Dona Laura chegou numa padaria e foi logo dizendo: quero uma bolachinha molinha pra uma "mulé que tem sem dente". O Balconista ficou sem entender, mas como conhecia Dona Laura então ele insistiu na pergunta. – Não entendi, Dona Laura, como é essa bolachinha molinha pra uma mulher que tem cem dentes? – Ora sei lá, é que uma véia que mora perto de mim sabendo que eu vinha pra padaria me pediu pra comprar essa bolacha molinha, seu coisa! – Mas D. Laura, essa mulher tem tanto dente assim e a senhora vem comprar uma bolacha molinha, quando deveria ser a mais durinha, não? – Claro que não, porque a minha vizinha num tem nenhum dente na boca e sendo molinha ajuda ela engolir direitinho, meu filho. – Vamos logo, veja se tem essa tal de bolacha que eu já estou sem paciência.

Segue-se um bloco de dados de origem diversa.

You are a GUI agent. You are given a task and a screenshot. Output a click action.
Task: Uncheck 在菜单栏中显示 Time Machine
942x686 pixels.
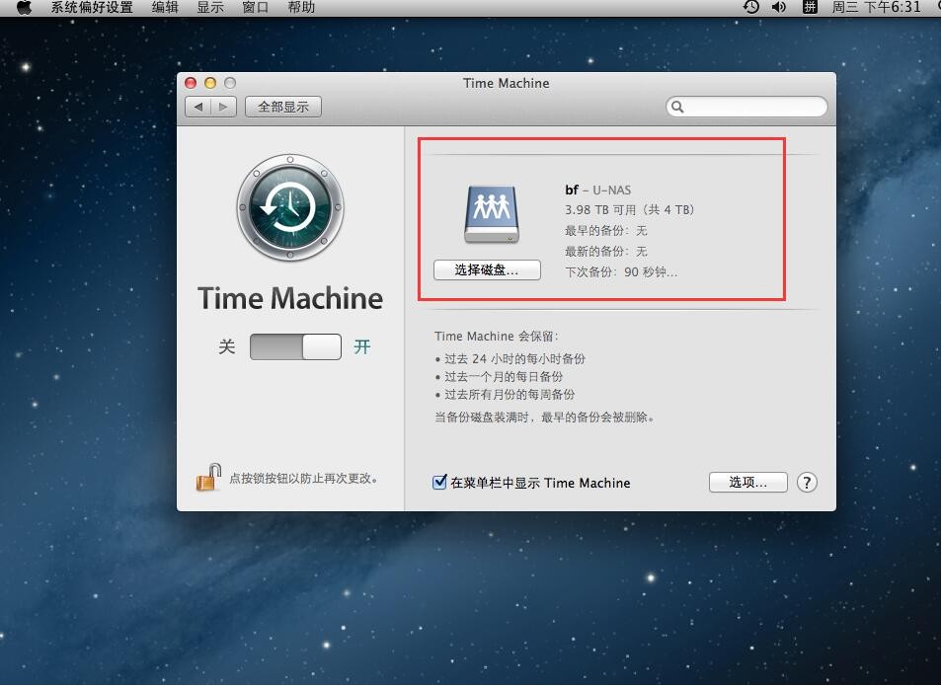438,483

O balconista, finalmente compreendeu que não era a mulher que tinha cem dentes, mas D. Laura queria dizer “uma mulher que existia sem dentes” e que era sua vizinha... No decorrer dessa prosa, um gaiato que estava por perto, sabendo que D. Laura era “pavio curto” e começou a chamar a pobre anciã de LAURA SEM DENTES... Sempre que D. Laura passava no centro da sua cidadezinha, lá vem a voz por traz de um poste ou coisa parecida: “LAURA SEM DENTE”, Ô LAURA SEM DENTE? Mas a coitada não conseguia saber de onde vinha aquela voz que tanto lhe importunava. Aborrecida com esse gaiato, mas sem poder fazer nada para contê-lo, a coitada deixou inclusive de fazer o seu programa preferido: ir à missa todo dia para se confessar e comungar.
Certo dia, o pároco da cidade, sentindo a falta de Dona Laura em suas missas, ao avistá-la do outro lado da rua apressou o passo para saber o que estava acontecendo. Mas ela estava um pouco distante quando o padre então decidiu chamar o seu nome. “D. Laura, D. Laura”? Ela fingia que não estava ouvindo porque achava que fosse alguém para lhe chamar de LAURA SEM DENTE. O padre, embora já chegando perto dela, decidiu gritar mais alto como que querendo testar a audição da pobre velha: “D. Lauraaaaaaaa”? -  “Vá tomar no cu seu safado”! Quando ela se tocou que se tratava do padre, caiu num pranto e foi logo cuidando de se explicar. O vigário a acalmou e saiu com ela em direção à igreja. Quando já ia chegando na entrada da casa paroquial, eis que o gaiato aparece e grita “LAURA SEM DENTE”! O padre conseguiu ver a cara do safado do gaiato e mandou chama-lo em confissão. Condenou o galhofeiro a comprar todo dia o pão de Dona Laura... Se a penitência foi cumprida não sabemos, mas que Dona Laura nunca mais deixou de ser LAURA SEM DENTE, não deixou não.